Sanctuary, Continued

A couple of weeks ago I wrote about the storming of a church in Copenhagen in order to arrest for extradition Iraqis who were seeking – but denied – asylum in Denmark.  I wrote about the sense of outrage amongst an interesting variety of persons at the police’s violation of a church space, and the associated unstated idea of sanctuary

So it was interesting to see an article in the county newspaper here on a local sanctuary situation that has dragged on now for over two years.  The article isn’t very helpful other than providing a sympathetic face and  a complex and sad story without giving enough background information for the user to really form much of an opinion.  She entered the country illegally, which to many people is grounds enough for deportation.  Law has been broken, person must be punished/deported, end of story.  Making the case that her flight is justified on grounds of safety or some other mitigating circumstance sure isn’t done very well in this story.  Ultimately, we’re left with the image of a woman who is hoping that an exception will be made for her.  But if the exception is made for, what of the thousands or millions of others in similar situations? 

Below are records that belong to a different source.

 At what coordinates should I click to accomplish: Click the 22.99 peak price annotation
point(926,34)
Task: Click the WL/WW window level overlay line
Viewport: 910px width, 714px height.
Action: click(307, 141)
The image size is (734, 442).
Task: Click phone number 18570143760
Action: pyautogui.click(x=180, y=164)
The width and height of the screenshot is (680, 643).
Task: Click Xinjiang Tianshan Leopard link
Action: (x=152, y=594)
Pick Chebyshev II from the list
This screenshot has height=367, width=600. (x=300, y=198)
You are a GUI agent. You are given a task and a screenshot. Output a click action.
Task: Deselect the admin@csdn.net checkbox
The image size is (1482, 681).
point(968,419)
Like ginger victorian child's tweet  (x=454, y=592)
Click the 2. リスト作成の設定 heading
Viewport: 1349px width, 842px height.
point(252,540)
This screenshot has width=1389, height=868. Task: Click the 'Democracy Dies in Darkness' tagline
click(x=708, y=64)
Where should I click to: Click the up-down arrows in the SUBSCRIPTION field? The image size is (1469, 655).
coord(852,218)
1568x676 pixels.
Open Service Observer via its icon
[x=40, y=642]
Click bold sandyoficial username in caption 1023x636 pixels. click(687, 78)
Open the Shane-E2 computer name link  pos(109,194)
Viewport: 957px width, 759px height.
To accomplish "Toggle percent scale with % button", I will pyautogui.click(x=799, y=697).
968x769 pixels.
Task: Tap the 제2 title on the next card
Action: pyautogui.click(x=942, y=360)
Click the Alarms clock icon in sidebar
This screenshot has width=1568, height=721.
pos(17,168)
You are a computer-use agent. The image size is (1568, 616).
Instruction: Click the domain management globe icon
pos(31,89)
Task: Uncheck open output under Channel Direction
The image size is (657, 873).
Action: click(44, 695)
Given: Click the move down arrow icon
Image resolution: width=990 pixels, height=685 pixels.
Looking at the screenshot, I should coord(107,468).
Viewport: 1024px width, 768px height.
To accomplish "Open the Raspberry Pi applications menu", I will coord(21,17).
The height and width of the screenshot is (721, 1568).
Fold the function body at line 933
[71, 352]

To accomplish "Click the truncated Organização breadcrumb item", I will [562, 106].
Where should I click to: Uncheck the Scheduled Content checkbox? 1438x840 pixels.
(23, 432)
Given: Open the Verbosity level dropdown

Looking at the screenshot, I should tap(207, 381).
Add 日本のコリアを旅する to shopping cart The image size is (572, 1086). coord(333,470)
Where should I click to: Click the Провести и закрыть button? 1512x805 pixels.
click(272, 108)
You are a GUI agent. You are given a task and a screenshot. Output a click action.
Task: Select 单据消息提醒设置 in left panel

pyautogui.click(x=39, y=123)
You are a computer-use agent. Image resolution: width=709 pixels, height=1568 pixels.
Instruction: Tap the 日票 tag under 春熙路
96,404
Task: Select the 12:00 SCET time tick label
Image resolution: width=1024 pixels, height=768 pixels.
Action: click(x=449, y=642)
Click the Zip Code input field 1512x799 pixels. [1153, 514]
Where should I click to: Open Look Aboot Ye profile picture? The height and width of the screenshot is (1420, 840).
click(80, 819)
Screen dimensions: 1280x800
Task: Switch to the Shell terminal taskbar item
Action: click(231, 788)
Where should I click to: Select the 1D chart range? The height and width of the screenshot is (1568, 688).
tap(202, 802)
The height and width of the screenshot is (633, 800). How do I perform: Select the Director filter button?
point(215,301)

She’s been living on this church’s property for roughly two years.  Who knows how long her legal appeals will take to work through.  Undoubtedly at least another two years, probably a lot longer.  In the meantime, she can’t really do anything except sit there and wait, afraid to leave on the off chance that INS is waiting to nab her and extradite her. 

How many family members are here in the US?  All of them?  Is there anyone left back in Mexico to help her?  What about the children?  Is it reasonable to argue that the children’s lives will be devastated at this point if their mother is deported?  This woman broke the law – that much at least is clear.  But is the observing of this particular law worth the associated problems it is likely to cause?  No, it’s not a pretty picture either way.  She can’t live in a church forever.  It’s not good for the family to be separated, and after the father has achieved naturalization, it seems obvious he doesn’t want to go live in another country.  Should he have thought about that before marrying her?  Should she have?  And what is the best solution at this point? 

I don’t know.  But it seems clear that simply going by the law on it’s own is only a partial solution at best.  How do we take into account the disintegrating situation in Mexico?  Should we?  Thoughts?